# A soft drink is available in two packs - (i) a tin can with a rectangular base of length 5 cm and width 4 cm, having a height of 15 cm and (ii) a plastic cylinder with a circular base of diameter 7 cm and height 10 cm. Which container has greater capacity and by how much?

**Solution:**

Since the tin can is cuboidal in shape while the other is cylindrical, we will find the volume of both containers.

The volume of a cylinder of base radius, r, and height, h = πr^{2}h

The volume of a cuboid of length ' l ', breadth ' b', and height ' h ' = l × b × h

Dimensions of tin can with a rectangular base are:

Length of the cuboidal tin can, l = 5cm

The breadth of the cuboidal tin can, b = 4cm

Height of the cuboidal tin can, h = 15cm

The volume of the cuboidal tin can = l × b × h

= 5 cm × 4 cm × 15 cm

= 300 cm^{3}

Dimensions of the plastic cylinder with a circular base are:

The diameter of the cylindrical plastic can = 7 cm

The radius of the cylindrical plastic can, r = 7/2 cm

Height of the cylindrical plastic can, h = 10cm

The volume of the cylindrical plastic can = πr^{2 }h

= 22/7 × 7/2 cm × 7/2 cm × 10cm

= 385 cm^{3}

Clearly, the plastic cylinder with a circular base has greater capacity than the tin container.

Difference = 385 cm^{3} - 300 cm^{3} = 85 cm^{3}

The plastic cylindrical has more capacity than the tin can by 85 cm^{3}.

**Video Solution:**

## A soft drink is available in two packs - (i) a tin can with a rectangular base of length 5 cm and width 4 cm, having a height of 15 cm and (ii) a plastic cylinder with a circular base of diameter 7 cm and height 10 cm. Which container has greater capacity and by how much?
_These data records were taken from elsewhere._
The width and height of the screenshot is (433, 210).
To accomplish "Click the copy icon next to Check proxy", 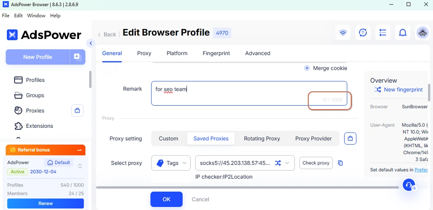I will pyautogui.click(x=340, y=163).
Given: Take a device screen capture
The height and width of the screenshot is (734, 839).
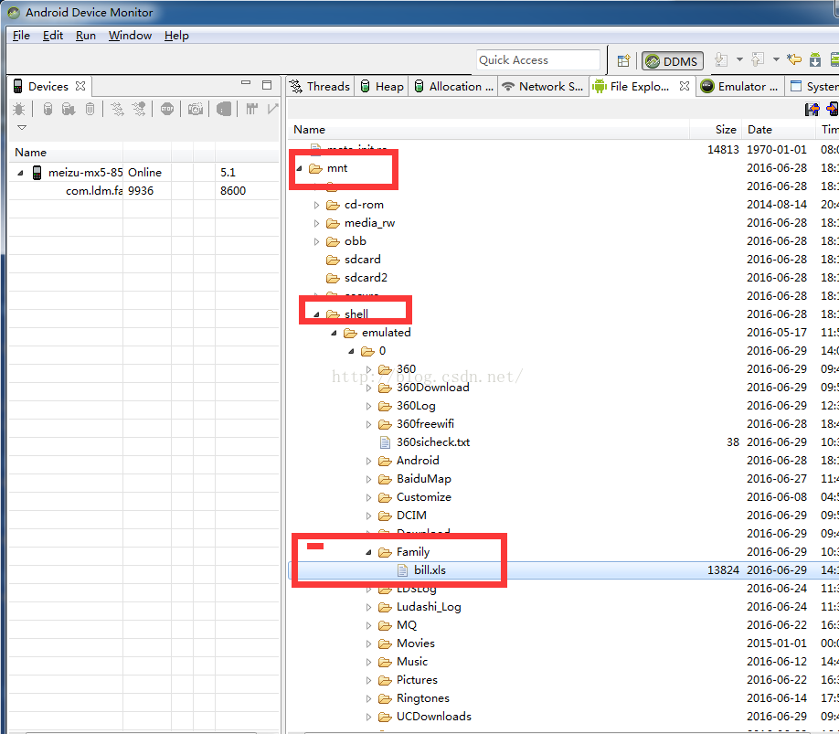Looking at the screenshot, I should tap(196, 109).
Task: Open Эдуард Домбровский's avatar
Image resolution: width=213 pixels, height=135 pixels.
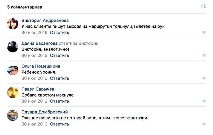Action: coord(13,115)
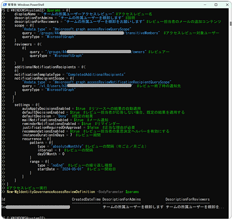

### NCERT Solutions for Class 9 Maths - Chapter 13 Exercise 13.6 Question 3:

**Summary:**

For a soft drink is available in two packs a tin can with a rectangular base of length 5 cm and width 4 cm, having a height of 15 cm and a plastic cylinder with a circular base of diameter 7 cm and height 10 cm, we have found that the plastic cylindrical container has more capacity than the tin can by 85 cm^{3}.